* REQUEST:
Output the lines from the start of the entries through the line that contains "tap(12, 54)", inclusive, and reproduce them without any change.

----- DATA FOR THE TASK

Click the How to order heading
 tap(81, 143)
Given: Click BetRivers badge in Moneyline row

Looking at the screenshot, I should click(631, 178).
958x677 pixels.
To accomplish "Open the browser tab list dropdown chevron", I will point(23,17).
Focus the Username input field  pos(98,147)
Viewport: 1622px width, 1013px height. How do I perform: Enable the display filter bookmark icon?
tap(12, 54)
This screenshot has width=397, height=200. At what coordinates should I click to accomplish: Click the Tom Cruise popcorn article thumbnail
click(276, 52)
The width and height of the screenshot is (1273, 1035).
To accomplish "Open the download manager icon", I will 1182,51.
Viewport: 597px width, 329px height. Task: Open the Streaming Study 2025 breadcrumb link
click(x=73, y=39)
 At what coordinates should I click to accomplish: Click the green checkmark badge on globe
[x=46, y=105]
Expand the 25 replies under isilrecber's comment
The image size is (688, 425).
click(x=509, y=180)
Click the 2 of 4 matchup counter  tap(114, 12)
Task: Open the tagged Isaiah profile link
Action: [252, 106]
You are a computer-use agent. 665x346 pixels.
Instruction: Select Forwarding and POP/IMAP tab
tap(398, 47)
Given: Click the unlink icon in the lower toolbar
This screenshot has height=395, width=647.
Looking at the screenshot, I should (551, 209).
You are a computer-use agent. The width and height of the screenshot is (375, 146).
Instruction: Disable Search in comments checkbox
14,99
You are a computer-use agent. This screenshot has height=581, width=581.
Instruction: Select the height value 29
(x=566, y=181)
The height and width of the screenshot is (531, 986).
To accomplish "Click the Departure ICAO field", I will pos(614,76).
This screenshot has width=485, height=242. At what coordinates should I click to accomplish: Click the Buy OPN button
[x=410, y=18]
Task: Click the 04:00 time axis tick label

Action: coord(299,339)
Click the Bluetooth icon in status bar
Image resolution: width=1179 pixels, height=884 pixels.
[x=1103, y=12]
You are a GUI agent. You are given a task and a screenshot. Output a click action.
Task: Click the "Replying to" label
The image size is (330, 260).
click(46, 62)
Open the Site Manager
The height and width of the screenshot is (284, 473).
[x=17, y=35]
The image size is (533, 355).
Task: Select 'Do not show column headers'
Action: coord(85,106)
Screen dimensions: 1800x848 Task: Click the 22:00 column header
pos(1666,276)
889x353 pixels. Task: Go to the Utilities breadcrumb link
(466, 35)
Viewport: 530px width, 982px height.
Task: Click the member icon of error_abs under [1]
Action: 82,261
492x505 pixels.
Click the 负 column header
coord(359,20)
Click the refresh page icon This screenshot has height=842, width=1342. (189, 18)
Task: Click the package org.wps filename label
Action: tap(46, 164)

----------

* RESULT:
Click the How to order heading
 tap(81, 143)
Given: Click BetRivers badge in Moneyline row

Looking at the screenshot, I should click(631, 178).
958x677 pixels.
To accomplish "Open the browser tab list dropdown chevron", I will point(23,17).
Focus the Username input field  pos(98,147)
Viewport: 1622px width, 1013px height. How do I perform: Enable the display filter bookmark icon?
tap(12, 54)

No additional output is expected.